With the previously discussed information in mind, it’s easy to write a service to set the efivar when the system is rebooted and an upgrade is ready to apply:

[Unit]
Description=Set UEFI bootnext to reload again linux when an offline upgrade is ready
DefaultDependencies=no
Before=shutdown.target
ConditionPathExists=/system-update

[Service]
Type=oneshot
ExecStart=/usr/local/bin/set-nextboot-to-current

[Install]
WantedBy=shutdown.target

The most important things here are:

  • The condition ConditionPathExists=/system-update means the service is only executed when a system upgrade is signaled available to systemd.
  • The dependencies with the target shutdown which set this service execution only happen when the system is being switched off.
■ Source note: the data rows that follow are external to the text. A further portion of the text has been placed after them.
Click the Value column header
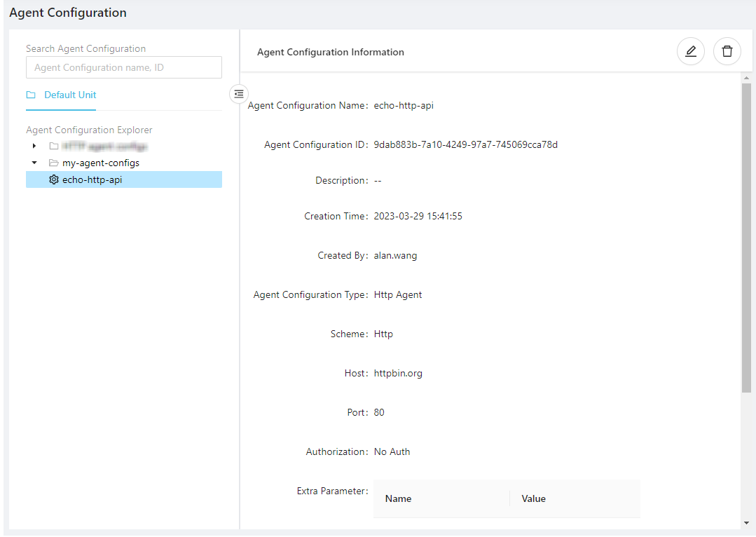Image resolution: width=756 pixels, height=537 pixels. (x=533, y=499)
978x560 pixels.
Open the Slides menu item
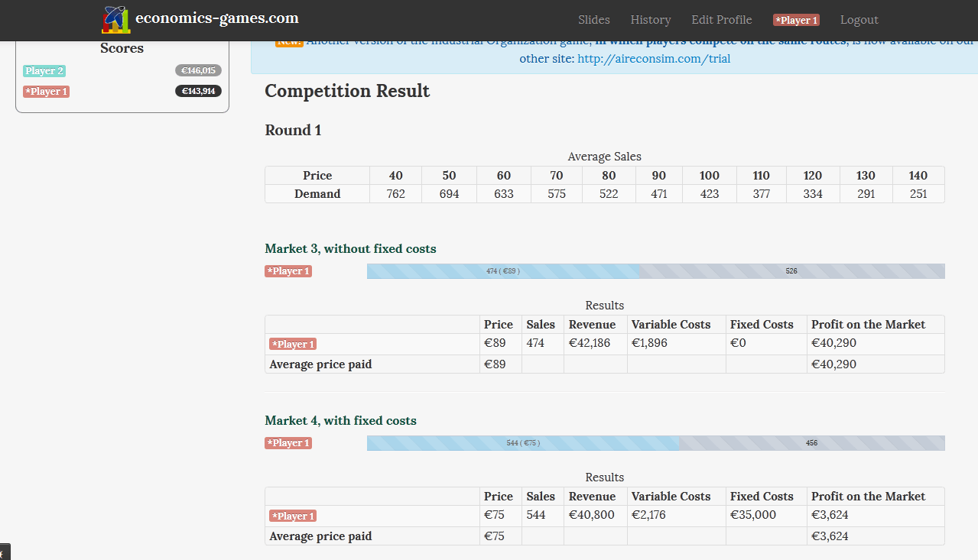click(x=594, y=20)
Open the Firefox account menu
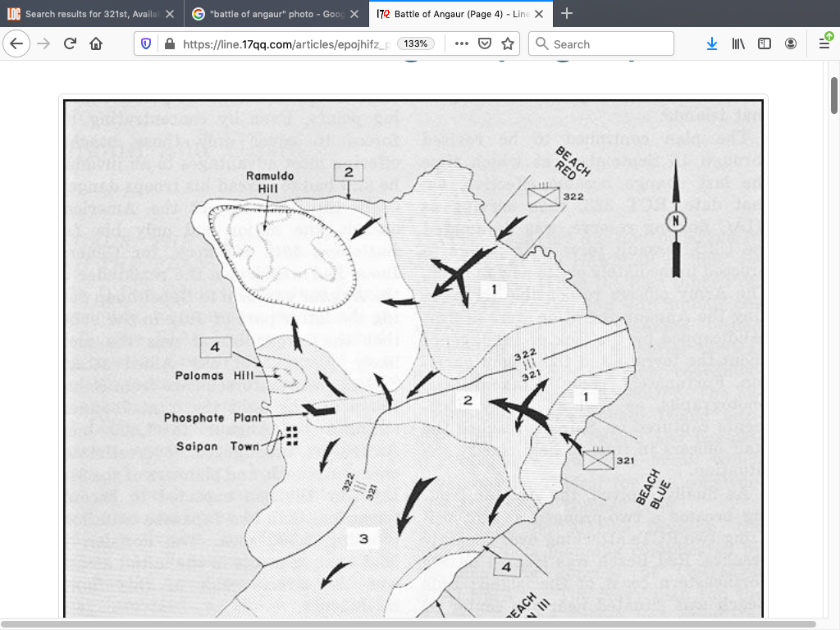This screenshot has height=630, width=840. pyautogui.click(x=791, y=44)
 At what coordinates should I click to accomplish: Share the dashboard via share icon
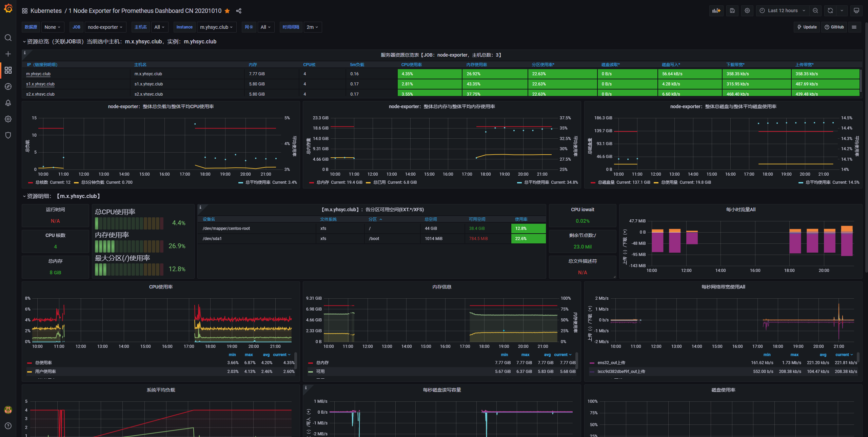239,11
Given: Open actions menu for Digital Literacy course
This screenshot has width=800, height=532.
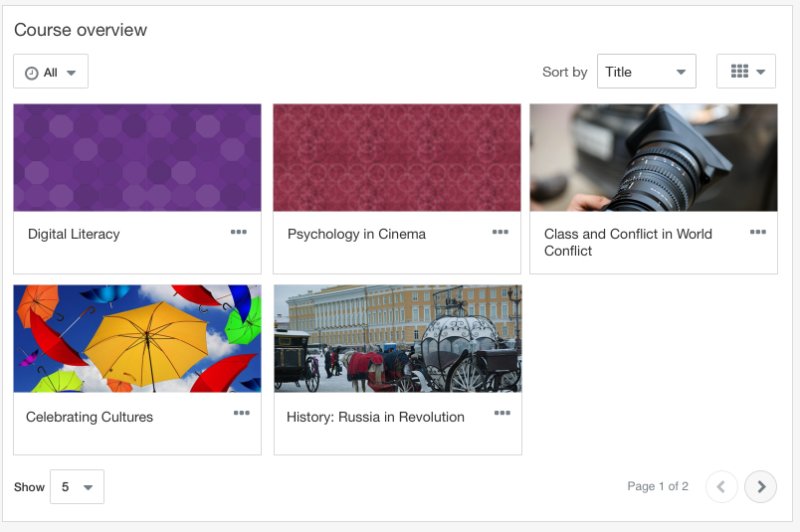Looking at the screenshot, I should click(238, 232).
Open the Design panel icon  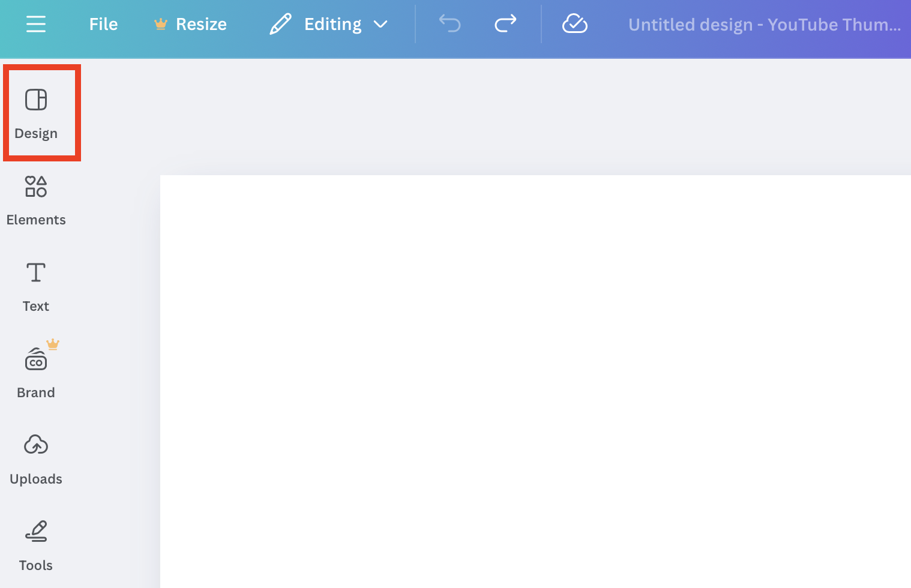pyautogui.click(x=36, y=100)
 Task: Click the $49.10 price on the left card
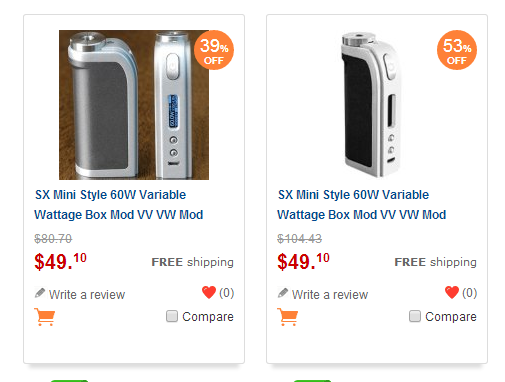click(60, 261)
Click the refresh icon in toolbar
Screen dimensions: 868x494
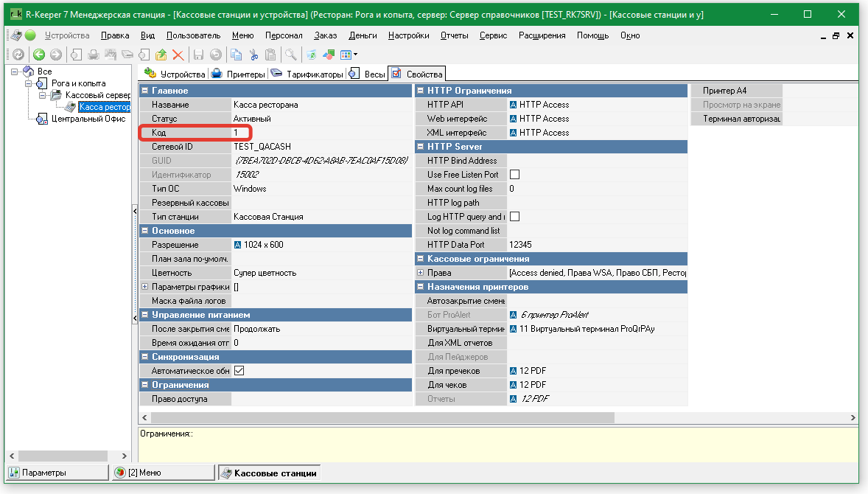pyautogui.click(x=17, y=55)
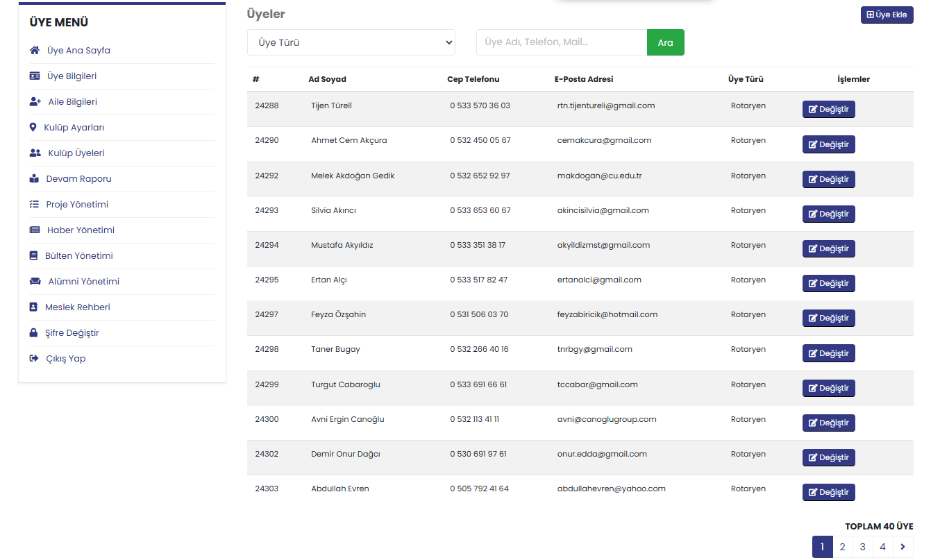The image size is (940, 560).
Task: Click the home icon beside Üye Ana Sayfa
Action: click(x=35, y=51)
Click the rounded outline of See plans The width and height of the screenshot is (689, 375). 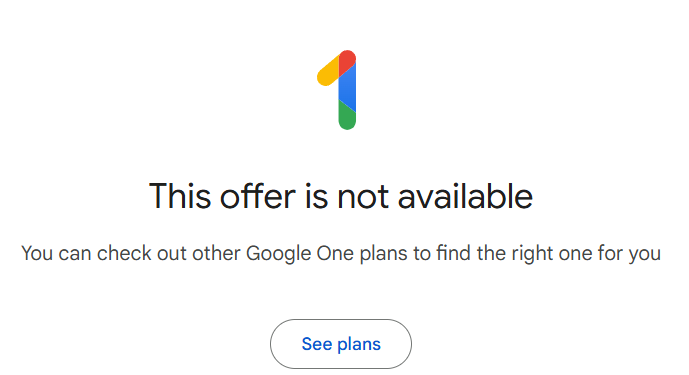coord(341,344)
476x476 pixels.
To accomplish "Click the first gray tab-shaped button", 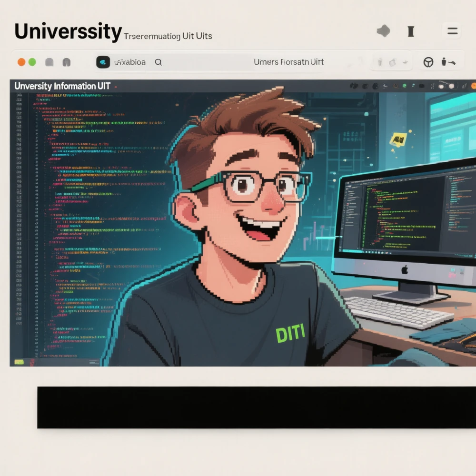I will (49, 62).
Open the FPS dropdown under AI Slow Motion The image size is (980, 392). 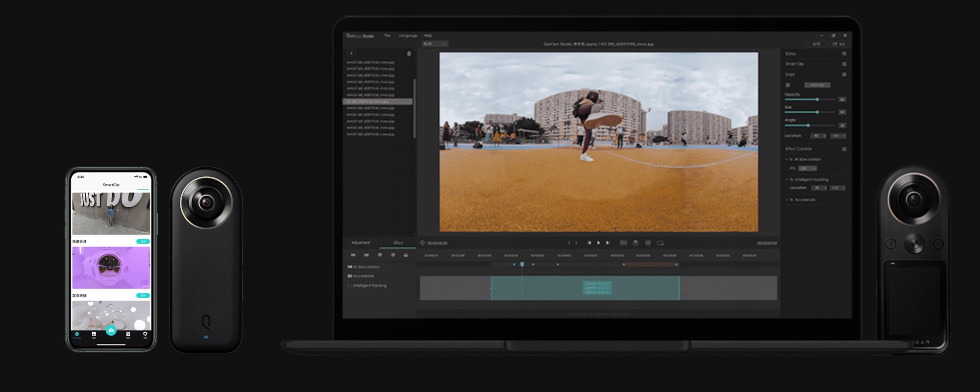807,169
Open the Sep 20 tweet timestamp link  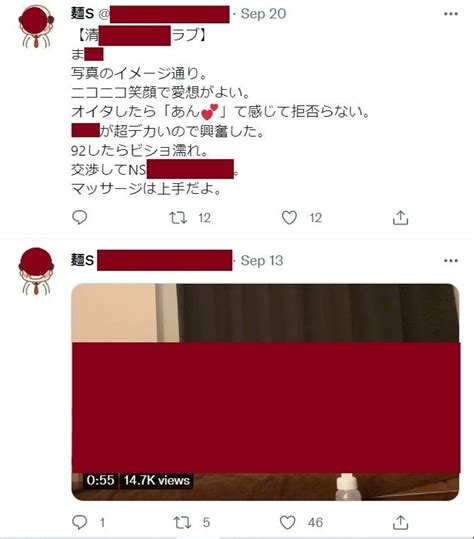point(263,14)
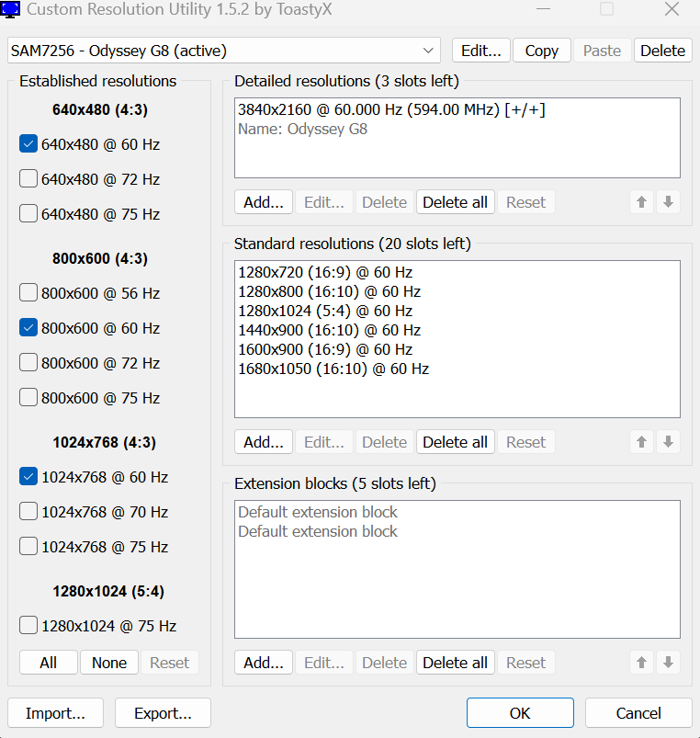Click standard resolutions down arrow
The width and height of the screenshot is (700, 738).
669,442
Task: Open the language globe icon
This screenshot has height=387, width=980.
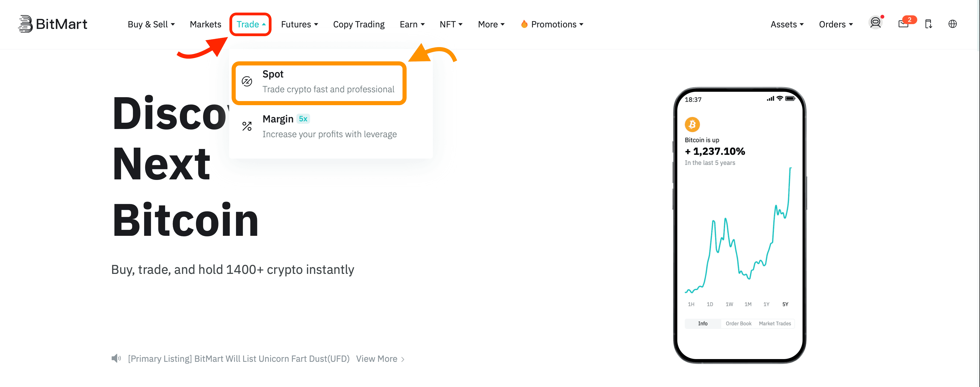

On the other hand, booting back to Linux after the upgrade is finished, needs a little more consideration, as the system will reach the reboot target after successfully finishing the system-update one:

[Unit]
Description=Set UEFI nextboot to fedora after an system offline upgrade
DefaultDependencies=no
Requisite=system-update.target
After=system-update.target
Before=reboot.target

[Service]
Type=oneshot
ExecStart=/usr/local/bin/set-nextboot-to-current

[Install]
WantedBy=reboot.target

The most important things in this case are:

  • The dependencies Requisite=system-update.target and After=system-update.target restrict the service execution only if system-update target was reached successfully.
  • The dependencies with the reboot target restrict the service execution only when the computer will be restarted.

In both cases, the script set-nextboot-to-current is a simple bash script recovering the current booted target and setting UEFI’s nextboot var:

#!/bin/sh

set -e

efibootmgr | grep "BootCurrent" | awk '{print $2}' | xargs -I {} efibootmgr -n {}

So that’s it, a little bit of overengineering to avoid pressing f-something a keeping an eye on while the PC is updating.